Two years later, in April 2013, KCM acquired Cheuvreux from Crédit Agricole CIB and re-branded to Kepler Cheuvreux. In December 2013, Kepler Cheuvreux acquired the activities of Derivatives Capital, a French company specializing in structured products for independent financial advisors and private banks, to create a new independent platform in this market.

In the period 2015 – 2018 Kepler Cheuvreux established strategic ECM & research distribution partnerships with Rabobank for the Netherlands, Swedbank for the Nordics and Belfius for Belgium. In the same period, the company signed research distribution agreements with CIMB (Asia), Piper Jaffray (US) and CIBC (Canada). Rabobank, Swedbank, and Belfius also acquired stakes in Kepler Cheuvreux.

=== 2018: Two new major equity shareholders ===
Atlas Merchant Capital and Edmond de Rothschild Equity Strategies (ERES) bought out the stake held by BlackFin Capital Partners, giving them an interest in Kepler Cheuvreux in June 2018 of 20% and 7.7%, respectively. However, 40% of Kepler Cheuvreux's voting rights continue to be controlled by its management and employees.
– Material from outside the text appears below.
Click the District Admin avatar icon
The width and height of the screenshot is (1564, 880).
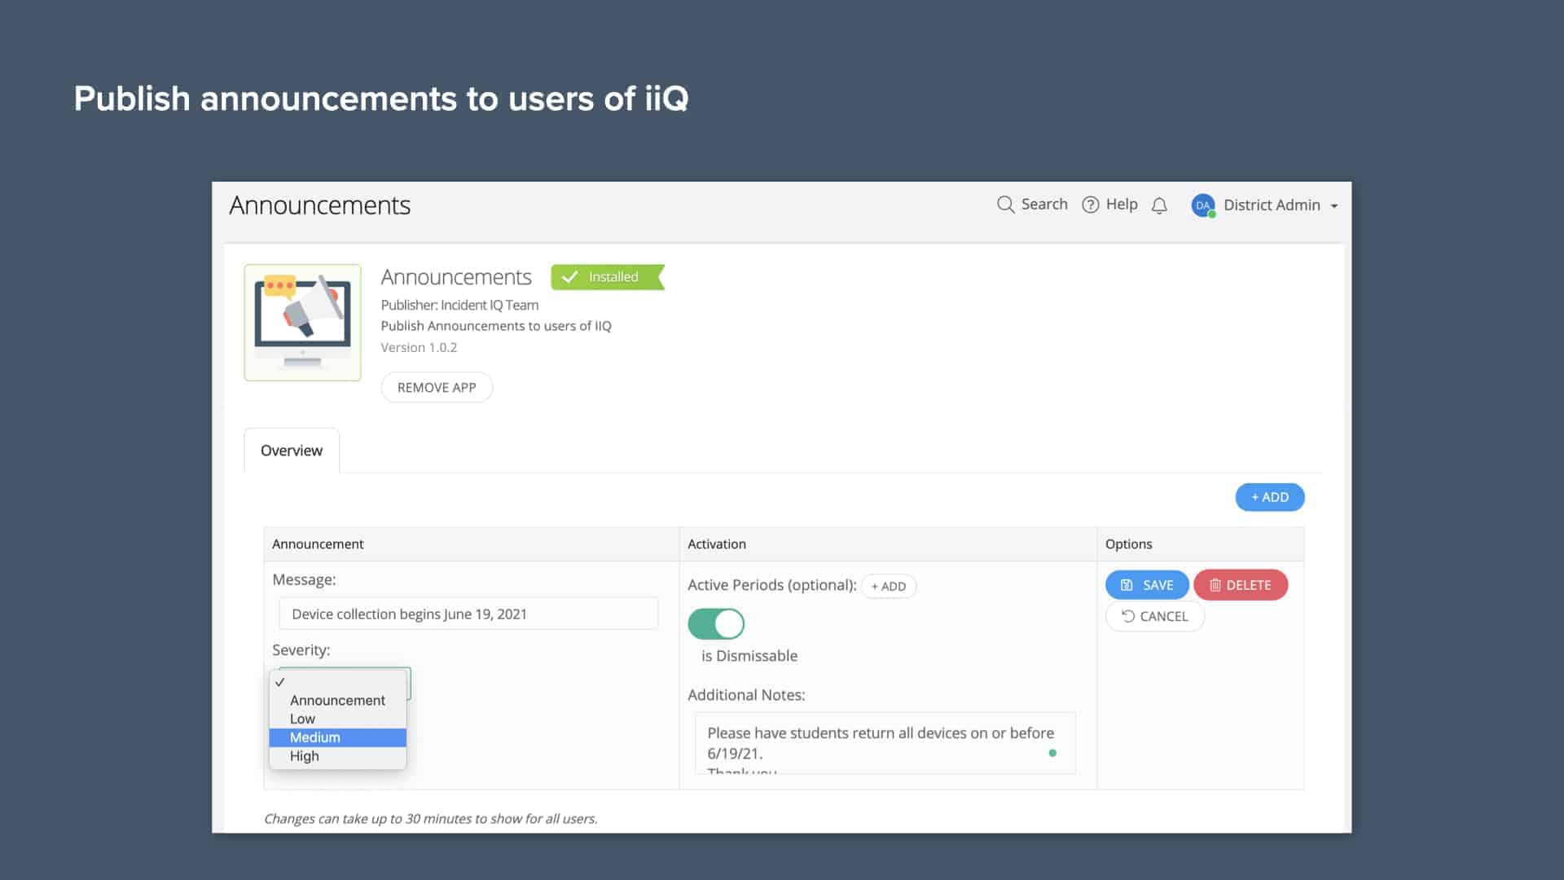[x=1203, y=205]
=== 2024: Acquisition of Trackinsight ===
In September 2024, Kepler Cheuvreux acquired a majority stake in Trackinsight, becoming the company's principal shareholder.

== Activities ==

=== Research ===
Kepler Cheuvreux's research activity, which includes analyzing financial securities such as equities and bonds, employs more than 120 analysts and covers more than 1,000 companies in Europe.
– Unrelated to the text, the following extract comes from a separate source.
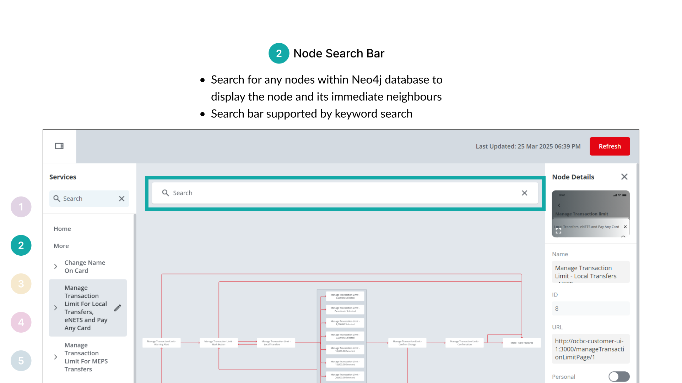Viewport: 682px width, 383px height.
Task: Expand Change Name On Card item
Action: 56,266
In June 2015, the company signed a partnership with the Asian investment bank CIMB for reciprocal distribution of their research in their respective markets. Since February 2017, Kepler Cheuvreux has been distributing in Europe the equity research of Piper Jaffray, a US investment bank. In September 2018, the French financial services group exported its research to Canada with a partnership with CIBC.

=== Execution ===
Kepler Cheuvreux's Execution activity processes buy and sell orders in financial securities such as equities, bonds, derivatives, warrants, ETFs and convertible bonds. Using an in-house trading platform acquired in 2013, this activity consists of 12 execution offices, 77 experts, and membership of 103 major global markets.

=== Advisory ===
Kepler Cheuvreux provides advisory services in investment banking and equity capital markets in conjunction with its banking partners (CACIB, UniCredit, Rabobank, Swedbank, and Belfius), investment services (creation of structured products), debt services (offering liquidity in the primary and secondary bond markets), and specific services to private banks and retail banking networks.

== Organization ==

=== Shareholders ===
Atlas Merchant Capital and Eres (Edmond de Rothschild Equity Strategies) acquired a stake in Kepler Cheuvreux in June 2018. As an independent company, Kepler Cheuvreux's share ownership was as follows in 2018: Management and employees (25.5%), Atlas Merchant Capital (20.0%), Crédit Agricole CIB (15.1%), UniCredit (10.3%), Eres (7.7%), Swedbank (6%), Caisse Des Dépôts (5.2%), Belfius (5.2%), and Rabobank (5%).

=== Governance ===
Kepler Cheuvreux is a limited company governed by an Executive Board and a Supervisory Board. The supervisory board and the executive board are chaired by Laurent Quirin and Grégoire Varenne, respectively.